Os jogos do tipo roguelike/roguelite tomaram a indústria de games, mas será que só eu estou farto dessa mistura de permadeath com fases aleatórias?

2 anos atrás

A menos que você não tenha jogado nada lançado de uma década para cá, é provável que já tenha esbarrado em um roguelike/roguelite. Adorado pelos desenvolvedores indies, as mecânicas desse subgênero foram implementadas em muitos títulos nos últimos anos, a ponto de eu não poder mais ouvir essas palavras. Porém, o problema estaria na excesso de jogos assim, ou na qualidade que eles nos entregam?

Hades, um dos melhores roguelike

Crédito: Divulgação/Supergiant Games

Mas antes de continuar a minha crítica à maneira como os roguelike dominaram a indústria de games, é preciso entender o que é um jogo assim e quais as diferenças para seu meio-irmão, os roguelite.

Cravar a origem desse estilo não é uma tarefa simples, com algumas pessoas considerando o Beneath Apple Manor (lançado em 1978 para Apple II) como o precursor do gênero. Porém, foi apenas em 1980, quando Michael Toy e Glenn Wichman criaram um jogo em ASCII chamado Rogue, que ele realmente decolou. Bastante popular entre os estudantes e programadores da época, muitas variantes começaram a ser desenvolvidas.

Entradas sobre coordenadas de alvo
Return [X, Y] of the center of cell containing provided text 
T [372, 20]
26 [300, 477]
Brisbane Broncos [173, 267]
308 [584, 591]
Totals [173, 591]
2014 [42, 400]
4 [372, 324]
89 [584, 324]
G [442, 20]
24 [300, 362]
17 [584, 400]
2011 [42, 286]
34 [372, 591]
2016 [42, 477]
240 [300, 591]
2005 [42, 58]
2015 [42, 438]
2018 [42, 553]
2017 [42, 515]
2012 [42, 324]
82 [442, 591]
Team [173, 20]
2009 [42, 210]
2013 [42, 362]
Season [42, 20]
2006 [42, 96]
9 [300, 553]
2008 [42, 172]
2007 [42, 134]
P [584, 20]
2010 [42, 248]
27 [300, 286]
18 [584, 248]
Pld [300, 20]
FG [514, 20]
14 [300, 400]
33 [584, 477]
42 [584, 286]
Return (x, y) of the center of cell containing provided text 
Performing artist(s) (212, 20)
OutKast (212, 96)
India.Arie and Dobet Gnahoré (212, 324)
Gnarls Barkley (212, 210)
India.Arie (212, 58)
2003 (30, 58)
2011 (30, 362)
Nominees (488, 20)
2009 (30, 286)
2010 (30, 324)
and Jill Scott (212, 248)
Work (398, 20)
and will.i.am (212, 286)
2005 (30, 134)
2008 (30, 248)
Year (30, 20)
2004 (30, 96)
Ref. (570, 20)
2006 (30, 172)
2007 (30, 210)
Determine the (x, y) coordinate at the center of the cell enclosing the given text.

▶ [O QUE FAZER]
Dê continuidade ao texto sobre jogos roguelike e roguelite, começando logo depois da última frase apresentada.

▶ [RESULTADO DA TAREFA]
Inicialmente, quase sempre eles eram jogos de RPG que se passavam em mundos de fantasia no estilo Dungeons & Dragons, com o jogador tendo que explorar fases geradas aleatoriamente e com os combates acontecendo por turnos. Contudo, a característica mais marcante do gênero era a morte permanente (permadeath), ou seja, se o nosso personagem morresse, teríamos que começar a aventura do zero.

De acordo com a International Roguelike Development Conference, realizada em 2008 na capital da Alemanha, ficou convencionado que, para poder ser considerado um roguelike, o jogo precisaria responder a alguns critérios. Conhecido como Berlim Interpretation, o conjunto de regras falava sobre os elementos citados anteriormente, além de a ação acontecer sempre na mesma tela (sem transições para batalhas, cutscenes, etc.); não haver elementos em tempo real e os movimentos funcionarem por grid; oferecer diversas soluções para um mesmo problema; ter a luta contra inimigos como foco; e ter ênfase na exploração e descoberta.

Porém, as mecânicas do gênero começaram a ser aproveitadas por outros estilos de jogos, dando origem a títulos adorados por muitas pessoas, como Spelunky, The Binding of Isaac, FTL: Faster Than Light ou mais recentemente, o Hades. O problema é que por eles se distanciarem tanto dos títulos que fundaram as bases do gênero (Rogue, Linley's Dungeon Crawl,  ADOM, Angband e NetHack), os puristas ficaram incomodados, principalmente por essa nova geração de jogos ser mais flexível em relação às regras. Então, para distingui-la da antiga, criou-se os temos roguelite e roguelike-like.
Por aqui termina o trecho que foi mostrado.